Zhao Feng, Dük Nanfeng'in gücünün sadece saf savaş gücü açısından en azından Ölüm İmparatoru ile karşılaştırılabilir olduğunu tahmin etti. Ölüm İmparatorunda Ölüm Gözü, Ölüm'ün Lanetli Sözleri ve Ölüm Tanrısı'nın Gölgesi gibi birçok yasaklı teknik vardı. Yalnızca bu beceriler, Mistik Işık Aleminde olan birinin bile temkinli olmasını sağlayabilirdi.



Gelecek nesil korkunç olacak.  Zhao Feng ile göz göze gelen Dük Nanfeng'in gözlerinden bir ışık parıldadı. Aynı zamanda şaşırmıştı. Yalnızca on dört ya da on beş yaşlarında olan bu genç, bir Dük'le tanışmasına rağmen gayet olgun davranıyordu.



“Dük'ün beni bizzat selamlamasını neye borçluyum acaba?” Zhao Feng saygıyla eğildi.



Aynı anda Prenses Yuqing oraya doğru yürüdü.

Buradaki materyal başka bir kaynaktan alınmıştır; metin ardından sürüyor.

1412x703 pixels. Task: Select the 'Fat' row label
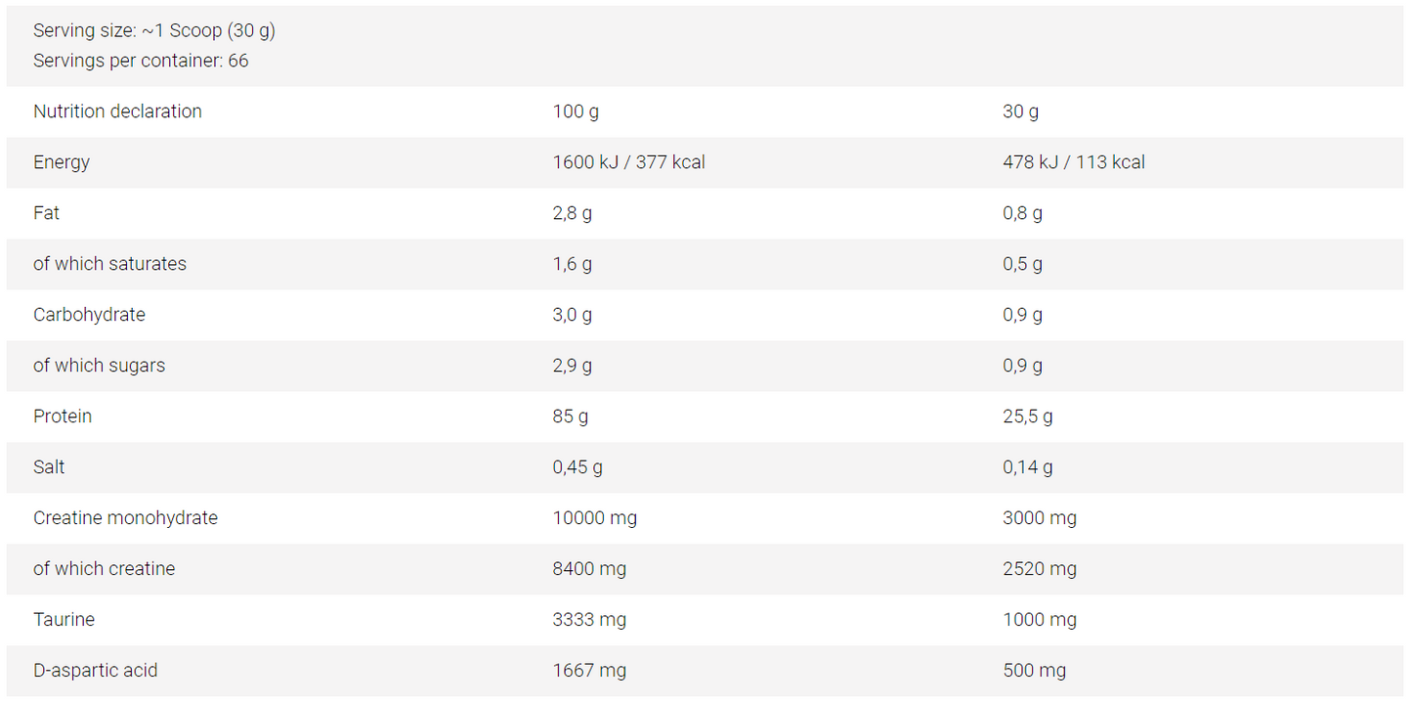pos(46,213)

Gözlerinde bir beklenti ve hayranlık vardı.



“Zhao Feng, gelip konuş.” Dük Nanfeng gülümsedi.



Bir süre sonra Dük Sarayı'nın bahçesinde Dük Nanfeng, Sekizinci Prens, Zhao Feng ve Prenses Yuqing bir köşkte oturdular. Zhao Feng bir yudum çay alıp dışarıdaki manzaraya baktı. Kuşlar cıvıldıyordu ve manzara çok hoştu. Zhao Feng, Dük Sarayı'nın zenginliğine hayran kalmıştı. Buradaki herhangi bir çiçek veya ağaç, pahalı bir manevi bitkiydi. Hatta bazılarının dış dünyada soyu tükenmişti.

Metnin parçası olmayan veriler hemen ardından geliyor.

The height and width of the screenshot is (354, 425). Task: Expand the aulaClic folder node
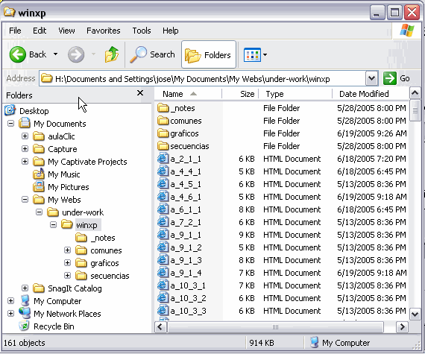coord(25,136)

Burada yetişim yapmak dış dünyadan çok daha iyi olurdu. Buna bakılarak büyük ailelerin ve güçlü soyluların ne tür koşullarda yaşadığı görülebiliyordu.



Başlangıçta Dük Nanfeng, Zhao Feng'in aile durumunu ve klanını sordu.



Sorulardan biri şuydu: “Küçük Dostum Zhao, On Bin Kutsal Klan sana iyi davranıyor mu?”



Bu soru Sekizinci Prens'in dikkatini çekti.



“Dük Nanfeng, Bulut İpekböceği Aziz Kelebeğini uyandırıp uyandırmadığına bakmadan Zhao Feng'i yanına almak istiyor,” Sekizinci Prens kendi kendine mırıldandı.

 

Zhao Feng normal cevaplar verdi ve çok geçmeden Bulut İpekböceği Aziz Kelebeği konusuna geçtiler. Bunun nedeni, Zhao Feng'in “iyileşmesine” daha fazla önem vermesiydi. Bu yüzden otorite veya bunun gibi bir şeyle gerçekten ilgilenmiyordu. Şu anda yapması gereken şey Kutsal İllüzyon Boyutuna girmekti.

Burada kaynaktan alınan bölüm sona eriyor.